欧州関連

インドネシアはKAANのITAR Free型を導入、国産エンジンは2032年までに完成

Turkish Aerospace Industriesはトルコのディフェンスメディアに対して「KAAN向けの国産エンジン=TF35000を2032年までに完成させることが目標だ」「インドネシアは米国の国際武器取引規制の縛りがあるF110搭載型ではなくITAR Free型の完成を待っている」と明かした。

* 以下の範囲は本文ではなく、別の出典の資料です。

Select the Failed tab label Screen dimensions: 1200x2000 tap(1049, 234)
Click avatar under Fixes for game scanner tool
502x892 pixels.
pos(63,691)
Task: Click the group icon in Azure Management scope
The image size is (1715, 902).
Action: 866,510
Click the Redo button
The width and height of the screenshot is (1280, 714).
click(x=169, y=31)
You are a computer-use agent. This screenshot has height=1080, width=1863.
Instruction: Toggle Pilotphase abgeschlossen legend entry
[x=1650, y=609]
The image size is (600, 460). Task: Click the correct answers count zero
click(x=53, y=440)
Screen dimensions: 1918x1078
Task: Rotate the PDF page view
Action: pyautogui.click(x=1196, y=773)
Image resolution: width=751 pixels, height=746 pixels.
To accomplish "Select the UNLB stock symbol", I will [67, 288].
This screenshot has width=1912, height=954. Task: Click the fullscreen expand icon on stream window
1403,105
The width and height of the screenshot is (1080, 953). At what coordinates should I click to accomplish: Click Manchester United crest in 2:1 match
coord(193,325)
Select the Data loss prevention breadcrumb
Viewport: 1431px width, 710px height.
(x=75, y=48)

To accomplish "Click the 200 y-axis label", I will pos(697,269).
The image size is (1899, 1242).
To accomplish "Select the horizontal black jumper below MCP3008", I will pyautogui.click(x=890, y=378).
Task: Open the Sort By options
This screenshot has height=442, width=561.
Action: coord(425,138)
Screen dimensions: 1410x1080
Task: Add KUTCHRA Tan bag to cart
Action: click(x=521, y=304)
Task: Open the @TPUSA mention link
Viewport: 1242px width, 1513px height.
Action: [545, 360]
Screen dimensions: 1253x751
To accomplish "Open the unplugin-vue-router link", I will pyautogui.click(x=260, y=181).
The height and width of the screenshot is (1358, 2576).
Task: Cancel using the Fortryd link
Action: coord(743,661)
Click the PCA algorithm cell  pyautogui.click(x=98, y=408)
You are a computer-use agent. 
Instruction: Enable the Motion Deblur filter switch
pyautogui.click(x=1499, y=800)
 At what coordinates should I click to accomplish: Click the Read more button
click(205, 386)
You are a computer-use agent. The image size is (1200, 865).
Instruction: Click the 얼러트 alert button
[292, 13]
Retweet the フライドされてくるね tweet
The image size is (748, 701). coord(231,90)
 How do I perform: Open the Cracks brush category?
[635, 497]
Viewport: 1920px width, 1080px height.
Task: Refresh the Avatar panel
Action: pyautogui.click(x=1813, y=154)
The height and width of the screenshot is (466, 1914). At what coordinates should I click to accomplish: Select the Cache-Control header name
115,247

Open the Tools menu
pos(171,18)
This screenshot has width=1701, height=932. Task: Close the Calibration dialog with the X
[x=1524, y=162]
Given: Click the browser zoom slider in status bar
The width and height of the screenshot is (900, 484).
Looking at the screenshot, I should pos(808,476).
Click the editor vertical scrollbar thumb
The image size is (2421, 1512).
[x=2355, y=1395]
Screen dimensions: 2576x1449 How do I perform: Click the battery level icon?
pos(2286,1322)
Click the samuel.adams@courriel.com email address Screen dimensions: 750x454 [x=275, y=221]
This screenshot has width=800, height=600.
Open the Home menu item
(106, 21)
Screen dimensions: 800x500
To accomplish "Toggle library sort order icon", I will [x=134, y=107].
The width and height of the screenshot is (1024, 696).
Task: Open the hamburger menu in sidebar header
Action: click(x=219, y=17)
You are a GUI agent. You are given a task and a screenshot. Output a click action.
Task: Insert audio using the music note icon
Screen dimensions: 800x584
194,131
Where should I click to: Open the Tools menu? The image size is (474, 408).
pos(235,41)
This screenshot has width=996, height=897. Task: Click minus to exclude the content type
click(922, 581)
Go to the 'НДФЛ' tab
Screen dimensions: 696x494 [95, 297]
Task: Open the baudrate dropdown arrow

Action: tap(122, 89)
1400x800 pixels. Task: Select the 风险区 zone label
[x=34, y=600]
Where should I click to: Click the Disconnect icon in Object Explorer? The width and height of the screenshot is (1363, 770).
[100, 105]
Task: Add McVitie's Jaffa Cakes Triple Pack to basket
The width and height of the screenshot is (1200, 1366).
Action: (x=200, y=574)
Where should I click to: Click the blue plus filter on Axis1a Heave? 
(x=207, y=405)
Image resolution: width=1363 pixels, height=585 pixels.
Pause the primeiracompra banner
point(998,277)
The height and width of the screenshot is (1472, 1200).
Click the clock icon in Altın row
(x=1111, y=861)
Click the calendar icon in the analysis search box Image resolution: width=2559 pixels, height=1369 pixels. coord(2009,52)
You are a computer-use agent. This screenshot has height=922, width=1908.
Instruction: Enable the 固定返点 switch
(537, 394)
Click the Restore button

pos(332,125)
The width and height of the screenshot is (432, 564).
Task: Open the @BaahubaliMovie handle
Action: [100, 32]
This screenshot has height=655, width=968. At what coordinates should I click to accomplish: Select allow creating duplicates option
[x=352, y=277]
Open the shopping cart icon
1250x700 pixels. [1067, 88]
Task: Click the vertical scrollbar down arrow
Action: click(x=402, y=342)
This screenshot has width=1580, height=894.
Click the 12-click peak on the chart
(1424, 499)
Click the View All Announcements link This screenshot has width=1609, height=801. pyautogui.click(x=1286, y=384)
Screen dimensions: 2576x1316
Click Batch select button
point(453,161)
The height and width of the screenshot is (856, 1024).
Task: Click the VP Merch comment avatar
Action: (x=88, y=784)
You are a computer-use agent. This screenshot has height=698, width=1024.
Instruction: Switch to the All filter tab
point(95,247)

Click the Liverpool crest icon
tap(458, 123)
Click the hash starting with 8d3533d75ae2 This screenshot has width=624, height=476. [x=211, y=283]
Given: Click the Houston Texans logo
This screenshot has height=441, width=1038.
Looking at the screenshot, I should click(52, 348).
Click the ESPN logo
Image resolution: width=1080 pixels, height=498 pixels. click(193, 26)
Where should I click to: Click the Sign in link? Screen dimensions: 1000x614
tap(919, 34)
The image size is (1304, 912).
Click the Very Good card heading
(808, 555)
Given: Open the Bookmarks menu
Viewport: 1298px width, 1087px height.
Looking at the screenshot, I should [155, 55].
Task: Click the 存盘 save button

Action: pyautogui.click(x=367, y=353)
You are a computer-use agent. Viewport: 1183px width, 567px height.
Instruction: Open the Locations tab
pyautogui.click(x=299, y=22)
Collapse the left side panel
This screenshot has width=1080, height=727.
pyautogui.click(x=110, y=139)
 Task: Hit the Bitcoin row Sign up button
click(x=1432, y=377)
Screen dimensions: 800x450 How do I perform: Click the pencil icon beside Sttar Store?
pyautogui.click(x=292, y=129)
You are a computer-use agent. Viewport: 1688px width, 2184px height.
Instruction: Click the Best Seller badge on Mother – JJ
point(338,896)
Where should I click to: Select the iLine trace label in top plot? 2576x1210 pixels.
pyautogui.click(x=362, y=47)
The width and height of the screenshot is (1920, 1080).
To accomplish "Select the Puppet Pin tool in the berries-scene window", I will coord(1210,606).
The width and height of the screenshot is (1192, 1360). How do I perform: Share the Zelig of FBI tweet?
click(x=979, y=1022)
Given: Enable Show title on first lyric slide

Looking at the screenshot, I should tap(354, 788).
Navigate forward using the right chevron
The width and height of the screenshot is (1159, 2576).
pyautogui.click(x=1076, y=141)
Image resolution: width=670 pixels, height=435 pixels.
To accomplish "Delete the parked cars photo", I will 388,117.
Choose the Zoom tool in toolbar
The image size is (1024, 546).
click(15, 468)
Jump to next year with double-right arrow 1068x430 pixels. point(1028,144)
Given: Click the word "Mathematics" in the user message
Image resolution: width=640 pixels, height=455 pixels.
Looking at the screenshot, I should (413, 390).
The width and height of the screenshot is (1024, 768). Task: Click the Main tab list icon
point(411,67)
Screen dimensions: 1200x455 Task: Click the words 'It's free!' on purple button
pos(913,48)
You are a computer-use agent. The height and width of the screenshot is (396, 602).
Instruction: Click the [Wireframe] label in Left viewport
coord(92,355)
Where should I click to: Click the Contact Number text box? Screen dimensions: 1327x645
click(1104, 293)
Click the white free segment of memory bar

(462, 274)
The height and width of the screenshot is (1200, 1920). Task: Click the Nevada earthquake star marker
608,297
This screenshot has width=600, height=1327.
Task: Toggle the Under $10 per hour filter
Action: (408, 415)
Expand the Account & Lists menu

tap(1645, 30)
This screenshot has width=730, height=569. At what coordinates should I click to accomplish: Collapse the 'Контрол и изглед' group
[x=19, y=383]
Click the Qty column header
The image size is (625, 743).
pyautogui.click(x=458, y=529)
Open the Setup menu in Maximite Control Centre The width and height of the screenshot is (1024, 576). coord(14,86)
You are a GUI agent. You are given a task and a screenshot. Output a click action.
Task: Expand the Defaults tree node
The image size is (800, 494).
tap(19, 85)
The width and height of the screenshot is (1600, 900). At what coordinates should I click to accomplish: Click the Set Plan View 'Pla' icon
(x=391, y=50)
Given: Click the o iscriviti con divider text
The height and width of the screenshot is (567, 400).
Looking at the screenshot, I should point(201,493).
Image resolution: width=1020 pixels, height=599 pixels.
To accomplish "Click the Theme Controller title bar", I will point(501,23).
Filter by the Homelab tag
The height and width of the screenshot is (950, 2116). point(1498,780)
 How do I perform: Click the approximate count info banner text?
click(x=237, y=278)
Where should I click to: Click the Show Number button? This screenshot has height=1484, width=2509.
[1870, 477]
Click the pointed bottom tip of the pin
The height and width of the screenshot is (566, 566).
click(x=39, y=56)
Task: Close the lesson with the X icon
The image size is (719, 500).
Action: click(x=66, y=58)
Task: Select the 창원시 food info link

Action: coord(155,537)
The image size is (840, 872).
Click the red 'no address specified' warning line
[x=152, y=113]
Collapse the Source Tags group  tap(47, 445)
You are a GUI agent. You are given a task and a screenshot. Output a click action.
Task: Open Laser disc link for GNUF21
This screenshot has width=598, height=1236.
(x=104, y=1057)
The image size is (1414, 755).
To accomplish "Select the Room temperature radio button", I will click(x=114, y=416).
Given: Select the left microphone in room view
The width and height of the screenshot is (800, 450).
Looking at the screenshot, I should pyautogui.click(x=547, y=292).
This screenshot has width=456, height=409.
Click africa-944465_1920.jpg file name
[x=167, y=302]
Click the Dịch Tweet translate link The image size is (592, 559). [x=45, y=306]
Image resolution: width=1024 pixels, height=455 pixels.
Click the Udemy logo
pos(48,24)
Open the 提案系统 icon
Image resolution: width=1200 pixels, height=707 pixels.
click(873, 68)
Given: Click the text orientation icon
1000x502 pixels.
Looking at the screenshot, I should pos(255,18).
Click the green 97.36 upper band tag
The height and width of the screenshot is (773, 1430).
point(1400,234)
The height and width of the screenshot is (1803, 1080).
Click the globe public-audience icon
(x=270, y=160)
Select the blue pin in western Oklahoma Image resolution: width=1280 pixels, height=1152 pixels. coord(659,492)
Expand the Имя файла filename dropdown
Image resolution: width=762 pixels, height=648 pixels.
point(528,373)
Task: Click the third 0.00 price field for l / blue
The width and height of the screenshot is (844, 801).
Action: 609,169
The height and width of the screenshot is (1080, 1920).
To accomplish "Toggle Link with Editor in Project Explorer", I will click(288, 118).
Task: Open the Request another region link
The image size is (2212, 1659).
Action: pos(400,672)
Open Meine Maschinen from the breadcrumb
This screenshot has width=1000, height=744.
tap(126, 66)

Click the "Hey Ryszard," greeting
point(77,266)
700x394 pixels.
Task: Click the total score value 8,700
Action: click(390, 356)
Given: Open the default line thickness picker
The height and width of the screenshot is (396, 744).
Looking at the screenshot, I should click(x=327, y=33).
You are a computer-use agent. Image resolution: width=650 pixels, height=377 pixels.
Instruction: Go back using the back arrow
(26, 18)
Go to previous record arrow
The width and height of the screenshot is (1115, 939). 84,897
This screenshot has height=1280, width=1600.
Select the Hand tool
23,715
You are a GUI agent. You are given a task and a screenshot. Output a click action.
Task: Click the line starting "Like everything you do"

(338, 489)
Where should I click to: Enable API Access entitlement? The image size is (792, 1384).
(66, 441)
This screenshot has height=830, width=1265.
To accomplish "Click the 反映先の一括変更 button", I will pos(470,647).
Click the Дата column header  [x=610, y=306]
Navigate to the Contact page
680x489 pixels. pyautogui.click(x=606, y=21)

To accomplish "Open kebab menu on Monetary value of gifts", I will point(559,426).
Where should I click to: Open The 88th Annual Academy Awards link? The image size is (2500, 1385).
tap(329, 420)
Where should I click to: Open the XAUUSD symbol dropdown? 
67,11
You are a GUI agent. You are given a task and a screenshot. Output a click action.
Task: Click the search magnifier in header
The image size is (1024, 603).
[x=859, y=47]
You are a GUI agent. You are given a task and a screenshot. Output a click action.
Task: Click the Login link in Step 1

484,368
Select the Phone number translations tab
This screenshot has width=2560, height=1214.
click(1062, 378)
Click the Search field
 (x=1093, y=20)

参考:Turkey Fighter Prototype’s First Flight Delayed Toward Summer
参考:KAAN İçin Güncel Takvim Açıklandı: İlk Uçuş, Seri Üretim ve Yerli Motor

ITAR FreeのKAANが完成すれば米国の規制を嫌う国からの関心が高まるだろう

Turkish Aerospace Industries(TAI)は2025年5月、AviationWeekの取材に「トルコの安全保障に対する脅威評価に基づき、空軍はF-35であろうとタイフーンであろうと一定レベルの能力と即応性を維持しなければならないが、50年~100年後まで独立を維持するには自前の防衛装備品をもつ必要がある」「国産エンジンを開発することで米国の国際武器取引規制=ITARからKAANを出来るだけ除外することが重要だ」「同時にトルコはITAR Freeによってプラットホーム輸出における自由裁量権を獲得できる」と力説した。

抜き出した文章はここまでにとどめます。